Por quê? Ela te dá mais elementos para gostar da vida, talvez?
Talvez porque ela me faça uma pessoa melhor. Eu gosto de falar disso, de mostrar as mazelas para as pessoas, as nossas dificuldades de nos entendermos, obstáculos que a gente cria para ser feliz.

Mas você é feliz?
Sou tranqüilíssimo, só sou meio triste porque ultimamente caiu minha ficha de que sou muito melhor artista do que pessoa, mas estou melhorando. Eu não erro no teatro as coisas que eu erro na vida. Me sinto inferior ao artista que sou, eu deveria ser muito melhor pessoa e, quem sabe, seria melhor artista? Isso me entristece… Estou exagerando, mas é a forma como enxergo a minha vida. Me acho super bacana, gosto de mim, por isso me permito também me avacalhar.

Qual tua ligação com Perdizes? Por que um bar aqui?
Moro aqui faz sete anos e gosto muito. Muitos atores paulistanos de teatro moram aqui e abri o bar pela facilidade e proximidade da minha casa. Como é para o meu pai, foi uma forma de unir a família. Ele fica próximo de mim. Se eu tiver cinco minutos, passo aqui para dar um beijo nele. Sabe aquele negócio do Fiat Uno que você ganha aos 18 anos? Queria devolver isso para o meu pai, que batalhou a vida inteira. Era um presente, um estímulo novo para ele.

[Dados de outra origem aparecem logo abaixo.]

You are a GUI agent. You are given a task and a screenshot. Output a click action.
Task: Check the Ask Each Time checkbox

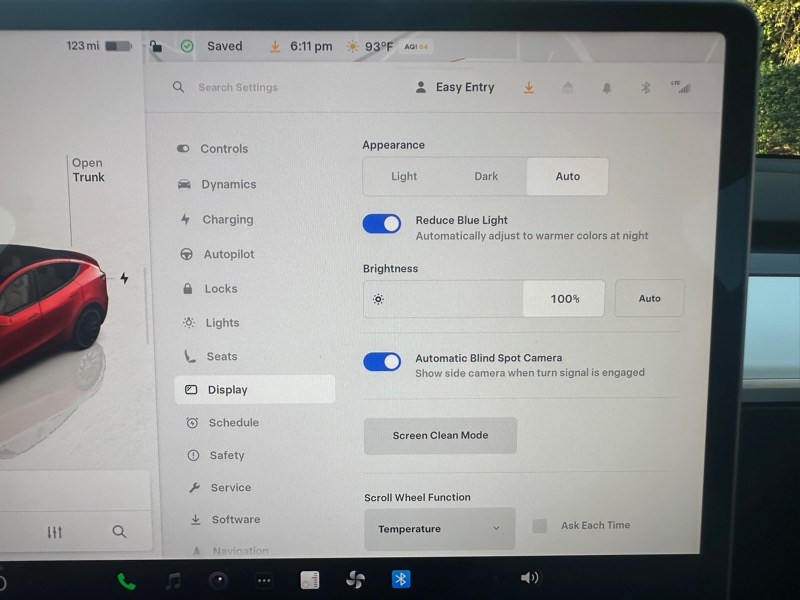pos(540,526)
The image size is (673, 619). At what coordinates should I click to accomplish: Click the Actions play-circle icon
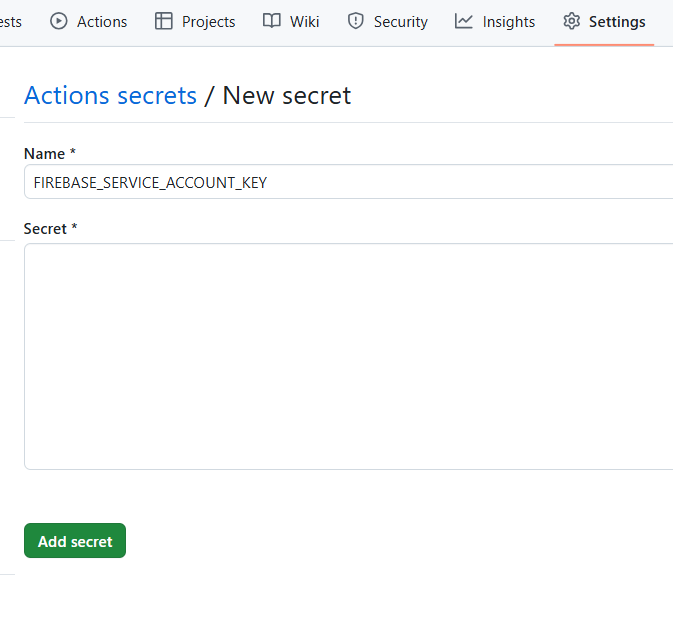pyautogui.click(x=58, y=21)
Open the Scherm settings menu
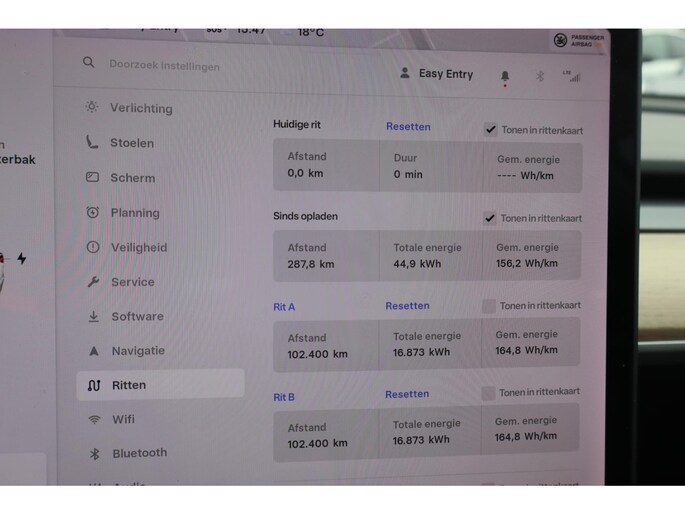Screen dimensions: 685x514 [x=132, y=178]
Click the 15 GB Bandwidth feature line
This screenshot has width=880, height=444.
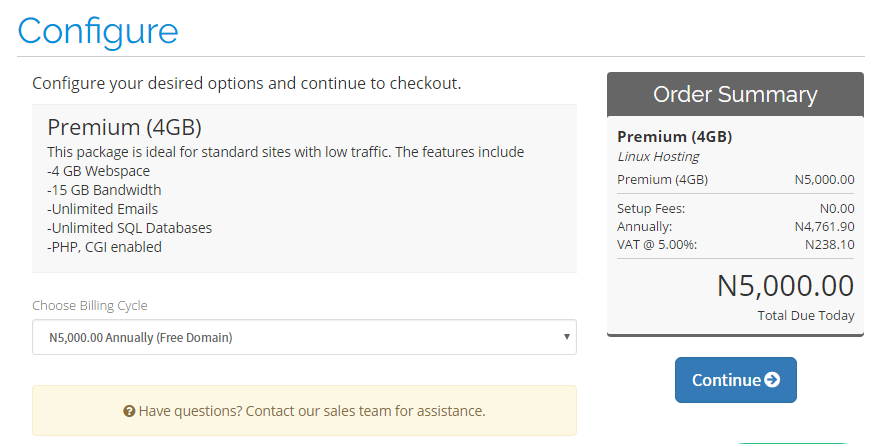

O que você freqüenta no bairro?
O Souza, comida barata e pessoas simpáticas. Tem a Galeteria Pompéia, na esquina da Tavares Bastos, um lugar agradável, garçons legais, limpo, bonito. Estou mais freqüentador do bairro, por causa do bar. Aqui tem bares incríveis, não preciso mais ir para o centro. Meu barato é trazer os amigos para conhecer. Esta calçada por si só já é um bairro: tem farmácia, um português que vende bolinho de bacalhau, um boteco que vende espetinho e pastel de feira, uma loja de cortina, uma de R$1,99, uma lotérica… é o máximo.